Yang Perlu Dikerjakan: Tuliskan lanjutan makalah tentang PCR di bawah ini, dimulai tepat setelah kalimat terakhir yang ditampilkan.

━━━ Kutipan untuk Dibaca

TEKNIK ANALISA BIOMOLEKULER
PCR (POLYMERASE CHAIN
REACTION)
KELOMPOK 4:
SITI NURJANNAH 115130100111001
WIDYA PUSPITANINGSIH 115130100111003
PUTIK CHIPTADINING 115130101111001
SHINTANY ROCHMATIL 115130101111003
NUR LAILATUL MUFIDA 115130101111014
FADILLAH ASYIAH 115130106111001
PKH A 2011
PROGRAM KEDOKTERAN HEWAN
UNIVERSITAS BRAWIJAYA
MALANG
2013
BAB
I
PENDAHULUAN
1.1 Latar Belakang
PCR (Polymerase Chain Reaction) merupakan
metode untuk amplifikasi potongan DNA secara in vitro pada
daerah spesifik yang dibatasi oleh dua buah primer oligonukleotida. Teknik ini
mampu memperbanyak sebuah urutan 105-106-kali lipat dari jumlah nanogram dari
DNA template. Proses ini mirip dengan proses replikasi DNA secara in
vivo yang bersifat semi konservatif. Polymerase Chain Reaction (PCR)
ini dapat digunakan untuk amplifikasi urutan nukleotida, menentukan kondisi
urutan nukleotida suatu DNA yang mengalami mutasi, pada bidang kedokteran
forensik serta melacak asal-usul sesorang dengan membandingkan “finger print”. Tak hanya itu, dalam dunia veteriner, PCR banyak digunakan, misal untuk diagnosis
cepat virus avian influenza tipe a
subtipe h5 dari spesimen lapangan dengan metode onestep simplex-PCR, pengembangan nested PCR untuk deteksi bovine
herpesvirus-1(BHV-1) pada sediaan usap mukosa hidung dan semen asal sapi, diagnosis penyakit malignant
catarrhal fever (MCF) di Indonesia, dan deteki DNA
canine parvovirus tipe 2 (CPV-2) isolat lokal.
Sehingga
sebagai bagian dari dunia medis, mahasiswa kedokteran hewan dituntut untuk
memahami perkembangan analisa biomolekuler PCR. Dalam makalah ini akan
dipaparkan tentang pengertian, metode, dan macam-macam jenis PCR serta
pengembangannya.
1.2 Tujuan
Makalah ini
bertujuan untuk memberikan pemahaman mahasiswa tentang metode PCR dalam dunia
veteriner.
BAB II
ISI
2.1
Pengertian
Polymerase Chain Reaction (PCR) adalah
metode untuk amplifikasi (perbanyakan) primer oligonukleotida diarahkan secara
enzimatik urutan DNA spesifik. Teknik ini pertama kali dikembangkan oleh Karry Mullis
pada tahun 1985. Teknik ini mampu memperbanyak sebuah urutan 105-106-kali lipat
dari jumlah nanogram DNA template dalam latar belakang besar pada sequence yang
tidak relevan (misalnya dari total DNA genomik). Sebuah prasyarat untuk
memperbanyak urutan menggunakan PCR adalah memiliki pengetahuan, urutan segmen
unik yang mengapit DNA yang akan diamplifikasi, sehingga oligonucleotides
tertentu dapat diperoleh. Hal ini tidak perlu tahu apa-apa tentang urutan
intervening antara primer. Produk PCR diamplifikasi dari template DNA
menggunakan DNA polimerase stabil-panas dari Thermus aquaticus (Taq DNA
polimerase) dan menggunakan pengatur siklus termal otomatis
(Perkin-Elmer/Cetus) untuk menempatkan reaksi sampai 30 atau lebih siklus
denaturasi, anil primer, dan polimerisasi. Setelah amplifikasi dengan PCR,
produk ini dipisahkan dengan elektroforesis gel poliakrilamida dan secara
langsung divisualisasikan setelah pewarnaan dengan bromida etidium. Polymerase
Chain Reaction (PCR) ini dapat digunakan untuk amplifikasi urutan nukleotida,
menentukan kondisi urutan nukleotida suatu DNA yang mengalami mutasi, pada
bidang kedokteran forensik dan melacak asal-usul sesorang dengan membandingkan
“finger print”.

━━━━━━
━━━ Data untuk Ditinjau

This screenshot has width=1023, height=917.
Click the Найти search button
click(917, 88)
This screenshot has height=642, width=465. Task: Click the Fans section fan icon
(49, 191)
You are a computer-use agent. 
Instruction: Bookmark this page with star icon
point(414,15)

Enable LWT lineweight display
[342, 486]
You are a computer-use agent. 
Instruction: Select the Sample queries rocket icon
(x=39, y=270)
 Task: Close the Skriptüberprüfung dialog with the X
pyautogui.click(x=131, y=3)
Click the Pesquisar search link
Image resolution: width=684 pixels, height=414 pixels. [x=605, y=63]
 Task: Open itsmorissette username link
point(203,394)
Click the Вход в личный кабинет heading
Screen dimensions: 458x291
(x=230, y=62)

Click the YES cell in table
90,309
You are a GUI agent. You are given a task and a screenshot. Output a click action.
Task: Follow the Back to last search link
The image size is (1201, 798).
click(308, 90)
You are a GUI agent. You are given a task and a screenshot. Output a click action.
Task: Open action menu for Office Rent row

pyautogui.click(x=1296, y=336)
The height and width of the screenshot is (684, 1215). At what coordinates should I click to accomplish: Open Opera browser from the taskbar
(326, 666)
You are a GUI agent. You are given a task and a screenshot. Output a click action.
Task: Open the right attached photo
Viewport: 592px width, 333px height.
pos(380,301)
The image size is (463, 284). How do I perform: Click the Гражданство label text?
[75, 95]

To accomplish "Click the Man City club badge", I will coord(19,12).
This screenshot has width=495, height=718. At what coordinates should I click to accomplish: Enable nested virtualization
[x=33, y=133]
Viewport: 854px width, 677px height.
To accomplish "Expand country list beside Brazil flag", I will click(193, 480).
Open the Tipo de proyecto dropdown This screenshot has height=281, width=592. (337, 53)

━━━━━━

Hasil Tugas Ini:
2.2 Metode
Ada 3 tahap dalam kerja PCR, yaitu:
1.
Denaturing adalah proses memisahkan 2 untai
pilinan DNA. Selama proses denaturasi, double stranded DNA akan membuka menjadi single stranded DNA. Hal
ini karena suhu tinggi menyebabkan putusnya ikatan hidrogen diantara basa
nitrogen yang komplemen. Tahap ini berlangsung sekitar 1 hingga 2 menit. Seluruh
reaksi enzim tidak berjalan, misalnya reaksi polimerisasi pada siklus yang
sebelumnya. Denaturasi biasanya dilakukan antara suhu 90 oC –
95 oC.
2.
Annealing (
Penempelan Primer) adalah tahapan dimana primer forward dan reverse mencari
pasangannya di untai-untai DNA. Jika cocok maka primer akan melekat. Pada
proses annealing ini, ikatan hidrogen akan terbentuk antara
primer dengan urutan komplemen pada template selama 1-2 menit. Proses ini
biasanya dilakukan pada suhu 50 oC – 60 oC.
Selanjutnya, DNA polymerase akan berikatan sehingga ikatan hidrogen tersebut
akan menjadi sangat kuat dan tidak akan putus kembali apabila dilakukan reaksi
polimerisasi selanjutnya, misalnya pada 72 oC.
3.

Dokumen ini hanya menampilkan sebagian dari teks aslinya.